[Start of Reading passage]
# Aston Martin DB9 GT 007 Bond edition - Beau Technique



## Beau Technique

You can keep up to date with our day to day shananigans on Facebook and Twitter

Nothing to report of wet your swirl spotting appetite i'm afraid to say but it would be rude not to show this stunning and rare machine.

Aston Martin built 150 limited edition DB9 GT Bond edition vehicles. This is the second one we have detailed to date ( first being for launch of Spectre at a cinema )
Bit more blurb on the vehicle here http://www.astonmartin.com/en/cars/db9gt-bond

Stunning diamond cut faced wheels with gloss black inners. 6.0ltr V12 NA engine and colour specific to this vehicle Spectre silver along with a number of subtle 007 accentuates. 
We were called in to assess first of all.
Single stage correction required along with interior surfaces being treated and engine plus the best long term coatings supplied and applied, this being SiRamik Glasscoat APT dual coating system ( HR and Ultima ) topped with Diamas Professionali which I can honestly say takes the metallic finish to a whole new level of gloss and shimmer.





















































With the paint all in great shape it was time for the extraordinary triage of long term coatings...










Engine detailed...




























Interior looking shaken, not stirred...























































And a couple of out doors pictures...



































Thanks for looking :thumb:...


----------



## Reflectology

Stunning mate


----------



## Nick-ST

Pure perfection! Had one drive past my house yesterday in a dark red, looked fantastic sounded even better!


----------



## leecarey212

Hope I will the lotto tonight after looking at this !!!!
[End of Reading passage]
[Start of Information provided]
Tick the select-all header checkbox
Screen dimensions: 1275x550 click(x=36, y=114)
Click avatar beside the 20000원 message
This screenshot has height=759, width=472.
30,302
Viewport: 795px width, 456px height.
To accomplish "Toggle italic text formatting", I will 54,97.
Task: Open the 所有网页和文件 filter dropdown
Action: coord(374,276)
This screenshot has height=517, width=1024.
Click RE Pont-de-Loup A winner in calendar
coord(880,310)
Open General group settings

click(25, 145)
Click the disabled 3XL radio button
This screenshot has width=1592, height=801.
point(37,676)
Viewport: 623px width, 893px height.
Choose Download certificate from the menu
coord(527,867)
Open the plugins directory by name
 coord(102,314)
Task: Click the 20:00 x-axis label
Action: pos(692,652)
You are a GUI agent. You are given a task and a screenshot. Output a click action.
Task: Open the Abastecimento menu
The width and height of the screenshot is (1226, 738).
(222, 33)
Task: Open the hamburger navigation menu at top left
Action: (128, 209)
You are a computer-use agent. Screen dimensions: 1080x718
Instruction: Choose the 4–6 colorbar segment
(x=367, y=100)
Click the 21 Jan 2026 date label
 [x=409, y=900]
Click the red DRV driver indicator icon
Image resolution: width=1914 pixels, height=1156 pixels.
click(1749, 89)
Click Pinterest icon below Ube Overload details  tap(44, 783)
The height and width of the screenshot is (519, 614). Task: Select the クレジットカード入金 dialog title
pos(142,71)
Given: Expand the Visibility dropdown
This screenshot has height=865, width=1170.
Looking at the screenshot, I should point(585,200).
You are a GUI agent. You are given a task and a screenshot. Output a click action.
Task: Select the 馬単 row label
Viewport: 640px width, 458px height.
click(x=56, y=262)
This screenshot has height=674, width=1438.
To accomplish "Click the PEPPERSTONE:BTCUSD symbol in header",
[End of Information provided]
**Exercise requirements**
(a) Answer these questions about the Aston Martin detailing thread, one line each:
(i) How many DB9 GT Bond edition vehicles did Aston Martin build?
(ii) What paint color is named as specific to this vehicle?
(iii) In what color was the car that drove past Nick-ST's house?
(b) How would you say this sentence from the Aston Martin detailing thread in Spanish: "Aston Martin built 150 limited edition DB9 GT Bond edition vehicles."
(c) According to the Aston Martin detailing thread, why does the detailer show this car even though there is nothing to satisfy a swirl-spotting appetite? Answer in one to three sentences.

**Outputs for the tasks**
(a)
(i) 150
(ii) Spectre silver
(iii) Dark red

(b) Aston Martin fabricó 150 vehículos DB9 GT Bond edition de edición limitada.

(c) The detailer says it would be rude not to show such a stunning and rare machine.